* **YOUR INSTRUCTIONS**
With the pictures omitted, please transcribe exactly the lines beginning at the one that contains "You are a GUI" and ending with the last line of the records below.

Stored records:
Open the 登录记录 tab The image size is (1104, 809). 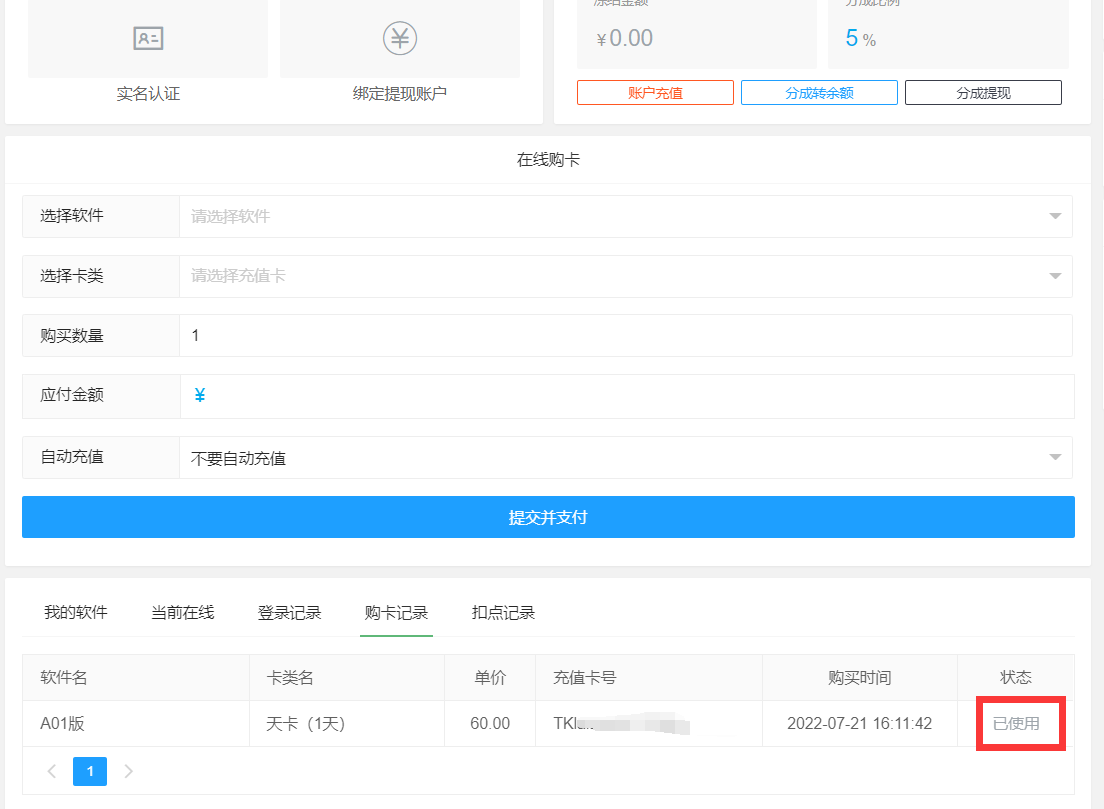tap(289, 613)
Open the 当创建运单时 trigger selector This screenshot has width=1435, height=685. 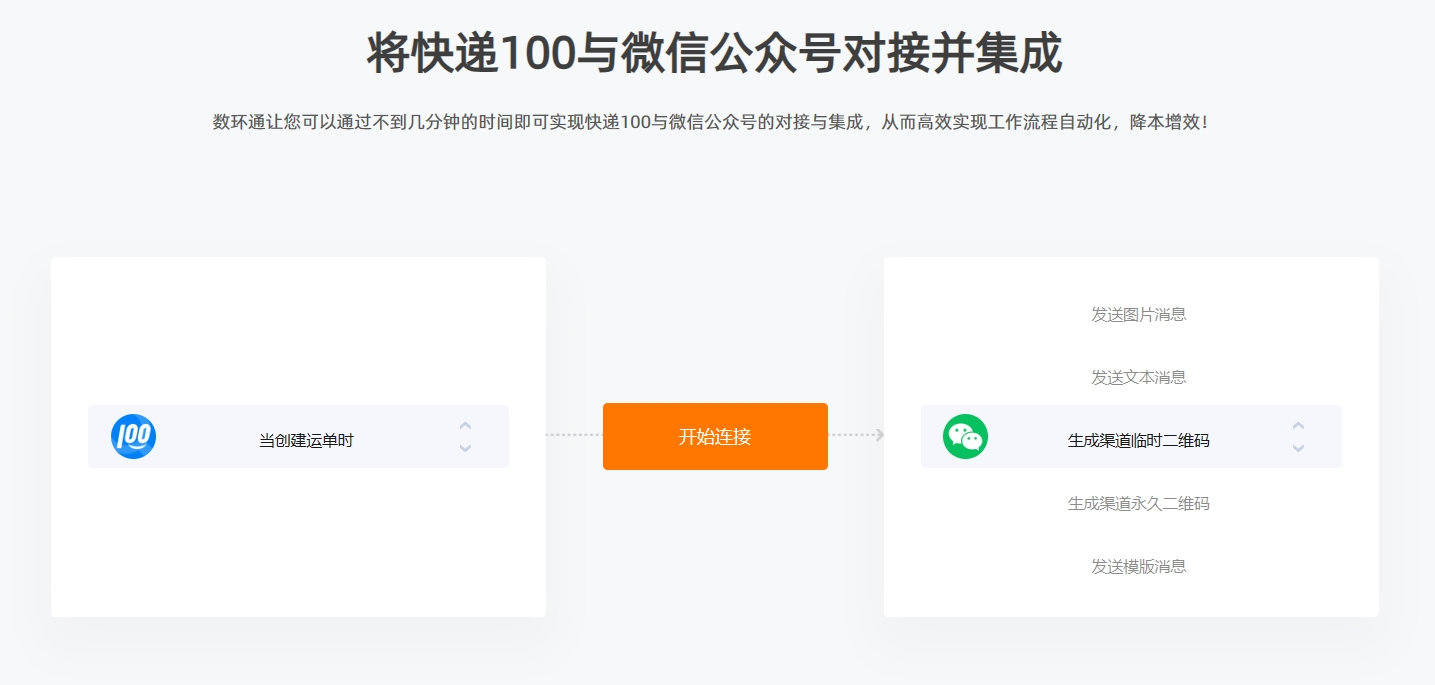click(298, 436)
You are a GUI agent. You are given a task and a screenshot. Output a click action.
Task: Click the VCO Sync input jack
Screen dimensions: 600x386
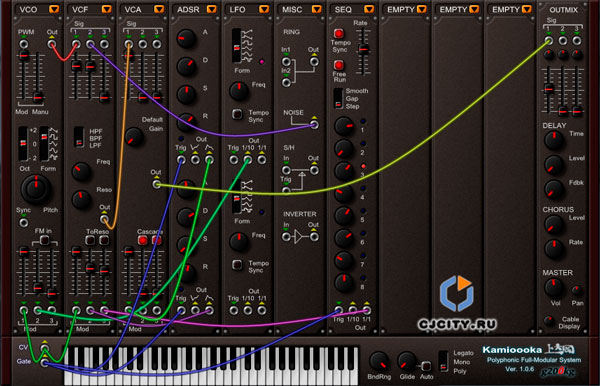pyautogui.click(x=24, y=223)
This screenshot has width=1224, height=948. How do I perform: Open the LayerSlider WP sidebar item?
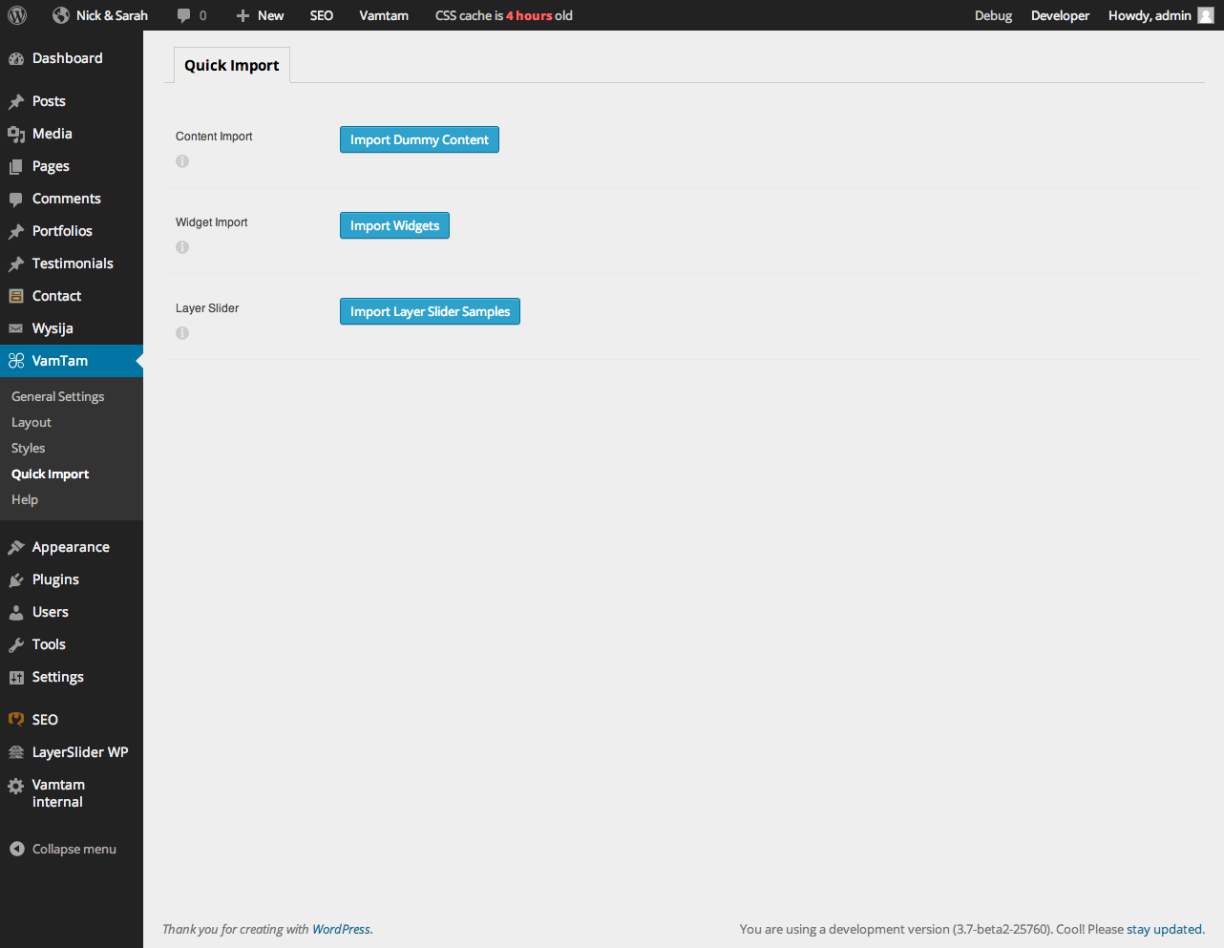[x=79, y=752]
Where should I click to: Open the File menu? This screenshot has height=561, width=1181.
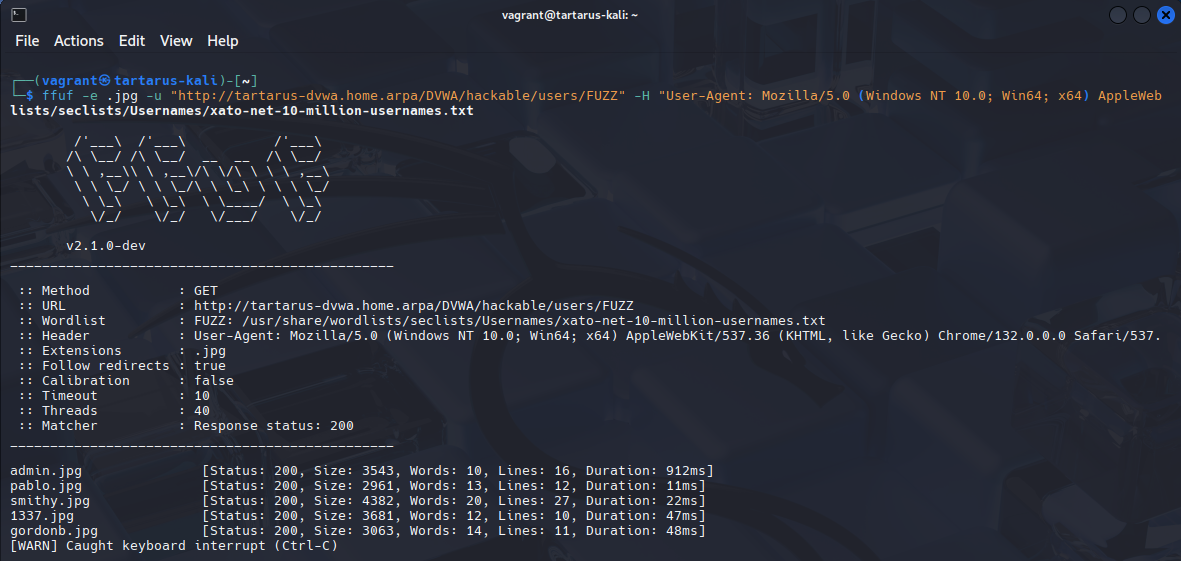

* **RESPONSE BELOW**
You are a GUI agent. You are given a task and a screenshot. Output a click action.
Task: Click the VCO Sync input jack
Screen dimensions: 600x386
pyautogui.click(x=24, y=223)
This screenshot has width=1224, height=948. How do I perform: Open the LayerSlider WP sidebar item?
[x=79, y=752]
Where should I click to: Open the File menu? This screenshot has height=561, width=1181.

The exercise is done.